5.
あれは夢だったのだろう。
しかし、あれほど心が揺り動かされる夢を、遼はかつて見たことがなかった。
乾いた草原のうえにどこまでも広がる青空を、遼は忘れることができなかった。
野獣のように剣を振るったときの感触はいつまでも手に残っていたし、敵のあげる血しぶきの瑪瑙のようなきらめきも、目に焼き付いている。
主観で断じることが許されるならば、あれは夢を超えたなにかだった。
しかし、その衝撃は、時間とともに薄れていき、そのうち、日常の生活のなかにゆっくりと埋没していってしまった。
そのことを、唐突に思い出すことになったのは、中三の冬休みのことだった。
まわりは受験の追い込みでにわかに慌ただしくなり、遼も朝から晩まで冬期講習に通って、三平方の定理を用いた図式の説き方やら、フランス革命を構成する一連の歴史的なできごとの年号やらを、必死に頭に叩き込んでいた。
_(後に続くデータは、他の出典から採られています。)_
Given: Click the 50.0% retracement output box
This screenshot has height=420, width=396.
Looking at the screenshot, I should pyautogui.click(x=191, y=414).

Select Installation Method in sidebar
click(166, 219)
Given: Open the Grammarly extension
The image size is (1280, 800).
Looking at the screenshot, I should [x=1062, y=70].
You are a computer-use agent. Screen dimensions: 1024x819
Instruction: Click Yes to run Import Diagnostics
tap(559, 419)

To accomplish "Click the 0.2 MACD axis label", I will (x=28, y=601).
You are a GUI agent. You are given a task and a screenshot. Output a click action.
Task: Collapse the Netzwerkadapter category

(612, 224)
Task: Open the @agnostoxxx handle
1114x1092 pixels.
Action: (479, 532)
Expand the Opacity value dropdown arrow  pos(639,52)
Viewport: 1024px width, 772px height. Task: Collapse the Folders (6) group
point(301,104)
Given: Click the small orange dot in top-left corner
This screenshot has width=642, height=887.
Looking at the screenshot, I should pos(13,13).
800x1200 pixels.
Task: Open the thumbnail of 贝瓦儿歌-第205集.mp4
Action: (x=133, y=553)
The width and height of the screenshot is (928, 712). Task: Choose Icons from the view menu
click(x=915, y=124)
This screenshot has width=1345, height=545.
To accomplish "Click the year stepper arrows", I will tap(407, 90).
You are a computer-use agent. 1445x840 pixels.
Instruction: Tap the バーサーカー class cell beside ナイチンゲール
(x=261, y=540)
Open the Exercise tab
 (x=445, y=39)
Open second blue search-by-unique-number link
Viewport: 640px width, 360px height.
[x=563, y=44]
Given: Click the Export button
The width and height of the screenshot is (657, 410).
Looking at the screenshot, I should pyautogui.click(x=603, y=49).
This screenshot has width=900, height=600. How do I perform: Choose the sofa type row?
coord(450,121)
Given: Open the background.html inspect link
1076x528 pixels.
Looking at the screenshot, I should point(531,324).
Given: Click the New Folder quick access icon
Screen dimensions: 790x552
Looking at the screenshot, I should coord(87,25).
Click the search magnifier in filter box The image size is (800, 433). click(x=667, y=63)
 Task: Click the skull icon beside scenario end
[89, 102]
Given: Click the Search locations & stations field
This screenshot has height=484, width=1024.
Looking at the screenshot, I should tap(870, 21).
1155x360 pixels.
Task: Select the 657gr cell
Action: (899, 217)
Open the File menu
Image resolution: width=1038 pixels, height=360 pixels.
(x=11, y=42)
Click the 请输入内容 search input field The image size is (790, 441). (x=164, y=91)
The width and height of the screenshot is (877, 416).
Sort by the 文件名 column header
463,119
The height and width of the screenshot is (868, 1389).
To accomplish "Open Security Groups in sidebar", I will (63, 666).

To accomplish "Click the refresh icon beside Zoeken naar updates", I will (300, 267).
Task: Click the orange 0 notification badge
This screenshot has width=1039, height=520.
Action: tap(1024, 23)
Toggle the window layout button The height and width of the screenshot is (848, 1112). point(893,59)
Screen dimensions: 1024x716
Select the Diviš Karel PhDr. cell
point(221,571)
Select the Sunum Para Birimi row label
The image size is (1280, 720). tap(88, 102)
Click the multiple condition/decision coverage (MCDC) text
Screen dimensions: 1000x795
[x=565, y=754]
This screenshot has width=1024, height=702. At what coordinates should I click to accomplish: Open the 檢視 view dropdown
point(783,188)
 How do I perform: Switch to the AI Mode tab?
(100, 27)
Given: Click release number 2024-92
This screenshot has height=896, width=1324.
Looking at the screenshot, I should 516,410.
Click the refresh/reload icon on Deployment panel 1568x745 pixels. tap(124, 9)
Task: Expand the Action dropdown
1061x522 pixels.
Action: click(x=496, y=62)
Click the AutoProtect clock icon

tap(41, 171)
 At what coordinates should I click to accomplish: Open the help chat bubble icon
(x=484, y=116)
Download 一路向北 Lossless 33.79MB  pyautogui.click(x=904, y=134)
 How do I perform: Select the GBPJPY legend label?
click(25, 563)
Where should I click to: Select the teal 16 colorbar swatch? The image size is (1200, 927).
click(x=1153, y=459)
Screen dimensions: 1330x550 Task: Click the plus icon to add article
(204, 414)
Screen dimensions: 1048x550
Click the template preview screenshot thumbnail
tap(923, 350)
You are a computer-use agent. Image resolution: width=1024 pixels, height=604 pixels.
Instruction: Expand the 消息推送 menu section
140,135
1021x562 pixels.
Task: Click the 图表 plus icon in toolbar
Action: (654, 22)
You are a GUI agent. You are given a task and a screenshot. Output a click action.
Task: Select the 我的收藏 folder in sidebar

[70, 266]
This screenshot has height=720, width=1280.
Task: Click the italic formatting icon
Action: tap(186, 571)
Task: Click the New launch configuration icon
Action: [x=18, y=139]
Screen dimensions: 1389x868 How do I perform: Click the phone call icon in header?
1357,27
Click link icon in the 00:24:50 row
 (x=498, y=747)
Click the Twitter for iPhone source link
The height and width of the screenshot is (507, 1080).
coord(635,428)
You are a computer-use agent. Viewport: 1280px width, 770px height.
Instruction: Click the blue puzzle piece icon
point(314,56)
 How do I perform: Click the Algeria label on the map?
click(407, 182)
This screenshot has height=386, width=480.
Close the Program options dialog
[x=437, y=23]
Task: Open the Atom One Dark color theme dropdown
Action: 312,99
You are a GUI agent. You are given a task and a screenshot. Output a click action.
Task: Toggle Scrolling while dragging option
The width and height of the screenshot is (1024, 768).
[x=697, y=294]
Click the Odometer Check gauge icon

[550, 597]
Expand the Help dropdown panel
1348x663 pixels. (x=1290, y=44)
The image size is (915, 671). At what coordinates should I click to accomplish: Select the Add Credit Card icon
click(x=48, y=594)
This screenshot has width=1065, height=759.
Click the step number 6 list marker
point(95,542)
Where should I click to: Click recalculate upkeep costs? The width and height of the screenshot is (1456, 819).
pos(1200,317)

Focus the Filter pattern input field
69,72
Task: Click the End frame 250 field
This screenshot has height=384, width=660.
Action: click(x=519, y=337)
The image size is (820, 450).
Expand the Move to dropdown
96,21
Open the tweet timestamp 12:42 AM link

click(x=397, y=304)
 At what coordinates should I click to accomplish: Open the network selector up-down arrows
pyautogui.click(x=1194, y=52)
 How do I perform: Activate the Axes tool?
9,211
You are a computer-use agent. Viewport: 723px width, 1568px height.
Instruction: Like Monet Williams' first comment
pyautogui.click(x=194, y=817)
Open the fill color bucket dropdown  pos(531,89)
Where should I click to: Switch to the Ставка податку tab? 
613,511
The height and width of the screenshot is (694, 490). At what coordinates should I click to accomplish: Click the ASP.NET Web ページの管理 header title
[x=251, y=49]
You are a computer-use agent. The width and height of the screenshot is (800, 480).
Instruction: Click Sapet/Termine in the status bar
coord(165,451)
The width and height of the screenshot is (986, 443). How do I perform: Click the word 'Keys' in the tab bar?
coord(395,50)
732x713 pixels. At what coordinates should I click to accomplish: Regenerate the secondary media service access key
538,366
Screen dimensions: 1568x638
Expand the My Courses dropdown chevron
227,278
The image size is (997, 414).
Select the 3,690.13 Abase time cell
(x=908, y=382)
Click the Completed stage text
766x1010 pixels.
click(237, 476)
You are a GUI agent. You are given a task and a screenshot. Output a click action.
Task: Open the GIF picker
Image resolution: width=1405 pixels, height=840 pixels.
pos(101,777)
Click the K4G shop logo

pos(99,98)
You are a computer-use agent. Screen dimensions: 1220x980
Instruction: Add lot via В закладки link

割と仲のよかった隣の席の女子が、小ぶりのかわいらしい鼻のしたにシャープペンを挟みながら、
「ねえ槙島くん息がつまんない?」
と声をかけてきた。
「あと二か月の辛抱だよ、がんばろう」
「わたしたちには息抜きが必要だと思うの――」
と言って、その女子はなにかを思いついたように腕をつかんできた。
「ねえ、このあと時間つくれない」
「どこか行きたいとこあるの」
「駅東のタワー・レコードから少し入ったところに新装開店したんだって。
いってみない?」
「カラオケとか?」
有川クミという名のその女子は真顔で首を振って、
「ラブホテル」
と言った。
「スケスケの浴槽が虹色にひかるんだってさ」
「……よく知ってるね」
「お姉ちゃんの友達が言ってた」
遼はともあれ冗談だと思って、調子を合わせた。
「それは是非とも確認しないと」
「でしょ」
「けれど、相当疲れてるね……」
「わかる? ――」
と、クミは言った。
「朝から晩まで勉強漬けだし、親には模擬テストの結果をみせるたびにギャンギャン言われるし。
最近はさ、エロい妄想ばっかりで全然集中できないんだよね」
軽くむせて、
「俺がいまうどんを食っていたら確実に鼻から垂らしてた……」
「切実なんだって」
「そりゃたいへんだけど」
と、遼は言った。
「でも残念。
おかねがない。
もっとおかねを持ってる素敵なオジサマでも誘ってあげて」
「こないだ、お年玉けっこうもらったって話してたけど?」
「………」
「割り勘ならいいでしょ」
「……ていうかマジなの」
クミは悪戯っぽく顔を寄せて声をひそませ、
「どうせ槙島くん童貞でしょ。
そろそろ卒業しといたほうがいいよ」
実を言えば、遼はこの少女に恋をしていた。
突拍子もない冗談を言うのは前からのことだったので、
「いいだろう、俺の初めてのオンナになってもらおうか」
と応えて、八時過ぎに塾を終えてから、ふたりで駅東を散策することになった。